Toads ☆ Flashcards
Look over notes too.
‘Why should I let the toad work Squat on my life?’
- Extended metaphor of ‘toad’ : disgusted by concept of work and obligation. Enjambment emphasises ‘Squat’ : Work suffocates his identity, restrictive and oppressive nature.
What are the main ideas in Toads?
- Larkin criticises the restrictive and suffocating nature of working.
- Those that don’t work presented as primitive and are judged.
- Inner drive to work - though unfortunate, there is an inner/innate drive to work, beyond his control.
‘Can’t I use my wit as a pitchfork and drive the brute off?’
‘Brute’ : Work is an aggressive form of social expectation and conformity. A03: ‘Wit’. Attended grammar school/Oxford (intelligence)
‘I’ - personal pronoun - their individuality and independence is oppressed by the need to conform to work.

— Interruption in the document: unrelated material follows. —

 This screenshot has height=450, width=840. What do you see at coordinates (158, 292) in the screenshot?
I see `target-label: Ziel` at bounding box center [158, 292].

‘Six days of the week it soils with its sickening poison’
- Sibilance - damage from constantly working and overchallenging ourselves.

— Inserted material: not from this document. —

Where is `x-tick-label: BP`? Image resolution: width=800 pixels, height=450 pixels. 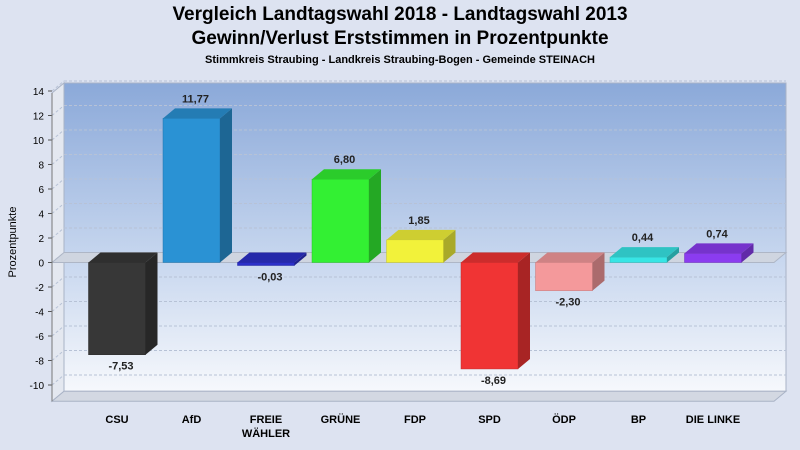 x-tick-label: BP is located at coordinates (638, 420).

- Use of exclamative in ‘Just for paying a few bills!’ emphasises frustration at futile nature of working for necessity, not luxury.
‘Lots of folk live up lanes
With fires in a bucket’
Those not working are uncivilised, inhumane, primitive.
‘Their unspeakable wives are as skinny as whippets - and yet No one actually starves’
- Simile to describe those not working at all, attempting to explore the truth of its nature.
- Dehumanises and mocks those not working, although deems work to be restrictive force, judges those that don’t work as primitive and inferior.
‘No one actually starves’
Parallels the ‘few bills’ as those not working appear to be surviving just as much as anyone else who is actually working.
‘Stuff your pension!’
- Italics and exclamative mimics voice of society. He sacrifices more than he gains.
‘But I know, all to well, that’s the stuff That dreams are made on’
- Volta demonstrates the 2 conflicting views exploring truth.
- Intertextual Reference to Shakespeare’s The Tempest - philosophical lines spoken by magician Prospero, who dreams of a utopian world. Speaker mocks notion of perfect society, where work doesn’t exist, is impossible/unrealistic/fictional.
‘something efficiently toad-like Squats in me too; Its hunkers are heavy as hard as luck’
- Simile
- Refers to his inner drive to work - though unfortunate due to the monotony/routine - feels that he has an internal/innate need to work, beyond his control like luck. Nothing he can do about this - oppressive from within.
‘The fame and the girl and the money’
- Polysynthetic Listing
- Mocks generic and superficial ambitions of society - consumerist, almost Americanised desires (A03)
A03: Rejected prestigious position of Poet Laureate to be Chief Librarian at University of Hull, chose hard work and graft - his values within his identity.
‘it’s hard to lose either when you have both’
- Understands work to be a necessary part of human existence to give our leisure/luxury meaning.
Rhythm and Rhyme of Toads:
- Quatrains (4 line stanzas) represents a repetitive argument with himself.
- Visual rhyme - unfulfilment
What 2 A03 points might be best used for Toads?
- Conservative
- 35 years working at University of Hull, rejecting prestigious position of Poet Laureate twice.